Suppose the standard rate is 9s. and he pays an annual payment of £1, to take a simple figure, and relief has been re- 644 ceived in respect of 3s. foreign tax. The net United Kingdom rate is 6s. He deducts from the recipient of the annual payment 9s.: he keeps, and is entitled to keep 6s., the net United Kingdom rate; he has to account to the Exchequer for 3s., that is to say, the equivalent of the foreign tax in respect of which double taxation relief has been received. The Amendment, moved by the hon. and learned Gentleman, which proposes that he shall keep the 6s., has, if I may say with all respect to him, no merits whatever to support it. He keeps the 6s. in any case. There can be no ground for saying that he should be entitled to treat the pound, so far as the 6s. tax on it is concerned, as a loss against which he can deduct further profits. He is already entitled to keep that and put it into his pocket.

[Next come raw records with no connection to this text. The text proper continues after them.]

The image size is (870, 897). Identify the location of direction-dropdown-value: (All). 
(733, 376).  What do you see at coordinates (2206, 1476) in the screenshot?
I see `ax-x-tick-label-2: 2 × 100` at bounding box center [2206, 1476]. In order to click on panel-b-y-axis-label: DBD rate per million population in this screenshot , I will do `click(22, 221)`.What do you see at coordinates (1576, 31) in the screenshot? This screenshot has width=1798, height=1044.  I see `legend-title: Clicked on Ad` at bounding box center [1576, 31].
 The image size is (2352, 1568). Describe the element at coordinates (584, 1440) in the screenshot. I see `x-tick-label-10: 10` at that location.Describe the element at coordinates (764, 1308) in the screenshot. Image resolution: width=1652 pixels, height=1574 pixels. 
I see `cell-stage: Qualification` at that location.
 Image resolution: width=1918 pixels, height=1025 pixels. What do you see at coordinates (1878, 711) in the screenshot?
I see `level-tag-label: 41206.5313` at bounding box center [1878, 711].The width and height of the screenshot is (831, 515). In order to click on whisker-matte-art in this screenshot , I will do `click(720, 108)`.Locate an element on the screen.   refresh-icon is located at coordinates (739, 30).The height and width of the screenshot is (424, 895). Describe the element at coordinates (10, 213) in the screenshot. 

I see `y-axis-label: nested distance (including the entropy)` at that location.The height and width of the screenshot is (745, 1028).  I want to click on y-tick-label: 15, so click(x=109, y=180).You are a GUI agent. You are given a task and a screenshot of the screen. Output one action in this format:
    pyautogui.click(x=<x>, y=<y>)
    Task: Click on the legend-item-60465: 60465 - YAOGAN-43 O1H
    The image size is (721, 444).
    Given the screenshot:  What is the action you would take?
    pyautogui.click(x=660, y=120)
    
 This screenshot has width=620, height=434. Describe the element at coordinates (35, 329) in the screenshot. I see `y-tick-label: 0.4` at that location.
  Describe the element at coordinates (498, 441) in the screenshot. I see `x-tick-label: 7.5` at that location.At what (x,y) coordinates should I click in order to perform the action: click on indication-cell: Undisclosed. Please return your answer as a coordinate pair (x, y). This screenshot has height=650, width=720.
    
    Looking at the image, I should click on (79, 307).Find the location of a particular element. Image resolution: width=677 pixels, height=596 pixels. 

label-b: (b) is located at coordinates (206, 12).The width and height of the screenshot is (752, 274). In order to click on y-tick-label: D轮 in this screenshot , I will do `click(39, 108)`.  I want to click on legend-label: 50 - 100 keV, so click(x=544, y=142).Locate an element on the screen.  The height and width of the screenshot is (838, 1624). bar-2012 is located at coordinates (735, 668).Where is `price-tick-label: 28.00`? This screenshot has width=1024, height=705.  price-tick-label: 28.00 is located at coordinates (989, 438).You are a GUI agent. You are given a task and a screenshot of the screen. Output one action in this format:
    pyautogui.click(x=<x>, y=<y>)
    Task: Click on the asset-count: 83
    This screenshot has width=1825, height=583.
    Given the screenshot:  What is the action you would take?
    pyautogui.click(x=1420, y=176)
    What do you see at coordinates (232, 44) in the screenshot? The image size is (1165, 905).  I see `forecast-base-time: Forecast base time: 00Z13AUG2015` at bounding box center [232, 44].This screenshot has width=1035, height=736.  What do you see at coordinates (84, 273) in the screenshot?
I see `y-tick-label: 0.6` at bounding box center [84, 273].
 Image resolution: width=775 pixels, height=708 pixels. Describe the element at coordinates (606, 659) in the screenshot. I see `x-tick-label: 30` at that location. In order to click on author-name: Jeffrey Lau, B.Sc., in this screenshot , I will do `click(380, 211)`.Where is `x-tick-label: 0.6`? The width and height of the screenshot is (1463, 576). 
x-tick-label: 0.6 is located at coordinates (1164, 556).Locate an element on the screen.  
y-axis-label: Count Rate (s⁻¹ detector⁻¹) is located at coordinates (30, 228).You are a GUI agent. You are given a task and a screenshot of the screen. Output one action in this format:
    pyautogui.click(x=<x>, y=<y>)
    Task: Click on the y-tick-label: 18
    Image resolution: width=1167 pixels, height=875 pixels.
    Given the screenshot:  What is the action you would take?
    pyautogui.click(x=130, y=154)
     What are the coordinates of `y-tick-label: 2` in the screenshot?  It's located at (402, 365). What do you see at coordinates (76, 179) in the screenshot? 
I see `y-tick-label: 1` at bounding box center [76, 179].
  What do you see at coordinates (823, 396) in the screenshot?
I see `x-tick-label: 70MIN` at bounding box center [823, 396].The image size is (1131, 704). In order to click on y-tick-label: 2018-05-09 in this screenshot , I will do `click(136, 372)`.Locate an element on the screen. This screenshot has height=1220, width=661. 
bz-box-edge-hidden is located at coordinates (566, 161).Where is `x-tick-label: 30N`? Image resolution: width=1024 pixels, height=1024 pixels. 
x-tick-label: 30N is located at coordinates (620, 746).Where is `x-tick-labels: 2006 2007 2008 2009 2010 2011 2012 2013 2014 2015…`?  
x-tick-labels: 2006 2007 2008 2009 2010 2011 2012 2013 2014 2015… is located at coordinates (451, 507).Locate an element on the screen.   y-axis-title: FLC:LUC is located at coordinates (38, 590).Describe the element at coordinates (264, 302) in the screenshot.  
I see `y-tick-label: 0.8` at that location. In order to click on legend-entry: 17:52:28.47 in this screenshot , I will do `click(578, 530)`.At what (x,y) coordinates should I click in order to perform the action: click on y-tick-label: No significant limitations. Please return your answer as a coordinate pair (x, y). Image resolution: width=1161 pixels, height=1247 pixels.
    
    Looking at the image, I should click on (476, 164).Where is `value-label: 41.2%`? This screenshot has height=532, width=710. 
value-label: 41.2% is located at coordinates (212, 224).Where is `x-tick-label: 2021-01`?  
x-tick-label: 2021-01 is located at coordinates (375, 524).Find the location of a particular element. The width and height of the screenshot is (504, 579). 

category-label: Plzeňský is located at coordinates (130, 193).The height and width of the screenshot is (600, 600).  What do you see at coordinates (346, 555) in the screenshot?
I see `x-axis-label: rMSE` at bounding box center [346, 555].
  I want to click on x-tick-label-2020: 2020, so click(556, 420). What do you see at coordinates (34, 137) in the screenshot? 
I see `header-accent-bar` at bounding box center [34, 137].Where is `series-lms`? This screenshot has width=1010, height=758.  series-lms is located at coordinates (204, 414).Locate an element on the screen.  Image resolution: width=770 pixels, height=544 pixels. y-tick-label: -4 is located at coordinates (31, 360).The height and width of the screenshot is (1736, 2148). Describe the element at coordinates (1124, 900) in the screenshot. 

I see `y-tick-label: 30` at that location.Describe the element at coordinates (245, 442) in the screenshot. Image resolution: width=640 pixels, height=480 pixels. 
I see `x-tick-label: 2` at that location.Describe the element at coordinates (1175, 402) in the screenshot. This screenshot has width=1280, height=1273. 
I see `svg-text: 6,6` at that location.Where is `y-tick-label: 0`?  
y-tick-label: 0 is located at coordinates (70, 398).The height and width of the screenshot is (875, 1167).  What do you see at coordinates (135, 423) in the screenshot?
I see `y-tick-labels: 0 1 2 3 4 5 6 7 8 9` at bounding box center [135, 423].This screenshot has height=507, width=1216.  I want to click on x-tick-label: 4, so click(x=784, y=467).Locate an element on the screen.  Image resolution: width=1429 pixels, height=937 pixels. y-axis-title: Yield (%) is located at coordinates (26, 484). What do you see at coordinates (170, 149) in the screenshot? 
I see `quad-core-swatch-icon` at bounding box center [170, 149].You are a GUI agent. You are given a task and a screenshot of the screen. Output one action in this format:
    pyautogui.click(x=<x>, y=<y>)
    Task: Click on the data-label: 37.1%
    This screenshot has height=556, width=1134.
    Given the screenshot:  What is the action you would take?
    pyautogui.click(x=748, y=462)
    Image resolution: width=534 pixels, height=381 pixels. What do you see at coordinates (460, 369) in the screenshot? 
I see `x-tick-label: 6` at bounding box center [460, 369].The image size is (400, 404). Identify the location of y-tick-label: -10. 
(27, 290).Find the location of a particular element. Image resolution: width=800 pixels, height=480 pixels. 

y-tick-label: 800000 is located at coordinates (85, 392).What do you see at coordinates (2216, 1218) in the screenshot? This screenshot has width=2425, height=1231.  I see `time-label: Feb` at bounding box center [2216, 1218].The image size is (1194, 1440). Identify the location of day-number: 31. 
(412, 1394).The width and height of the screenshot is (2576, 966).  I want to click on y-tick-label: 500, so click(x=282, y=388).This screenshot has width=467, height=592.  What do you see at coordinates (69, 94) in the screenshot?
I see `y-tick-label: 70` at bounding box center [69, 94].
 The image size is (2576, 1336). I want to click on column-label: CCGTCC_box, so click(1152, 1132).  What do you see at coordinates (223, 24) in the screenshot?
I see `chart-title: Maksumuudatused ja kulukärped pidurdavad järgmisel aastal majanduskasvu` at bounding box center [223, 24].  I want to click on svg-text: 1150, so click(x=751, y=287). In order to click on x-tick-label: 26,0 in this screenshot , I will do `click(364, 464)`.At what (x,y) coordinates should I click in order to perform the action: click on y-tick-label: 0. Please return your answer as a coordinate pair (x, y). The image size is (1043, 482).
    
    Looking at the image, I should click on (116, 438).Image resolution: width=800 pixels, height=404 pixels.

There might have been an argument in regard to the balance of 3s., but there is not a case for that either on the merits, because the Exchequer must get the 9s. There is no reason why the recipient should have the equivalent of the foreign tax. That sum must go to the Exchequer who must receive from the recipient the full tax at the standard rate of 9s. It is the fact that the annual payment is paid out of income that distinguishes this from the case for which the loss provision is required. There is no case for the Amendment and much less for it in the form in which the hon. and learned Member has put it down than might have been the case if he sought to claim that the payer of the annual payment should be entitled to relief for the 3s.
§ Mr. Selwyn Lloyd
I will be quite frank and say that at this time of night I am not carrying the argument any further. Naturally one puts down an Amendment of this sort after taking highly qualified technical advice and I shall have to consult with those who advised me in regard to the Amendment as to the explanation of the right hon. and learned Gentleman. In those circumstances, I beg to ask leave to withdraw the Amendment.
§ Amendment, by leave, withdrawn.
§ Clause ordered to stand part of the Bill.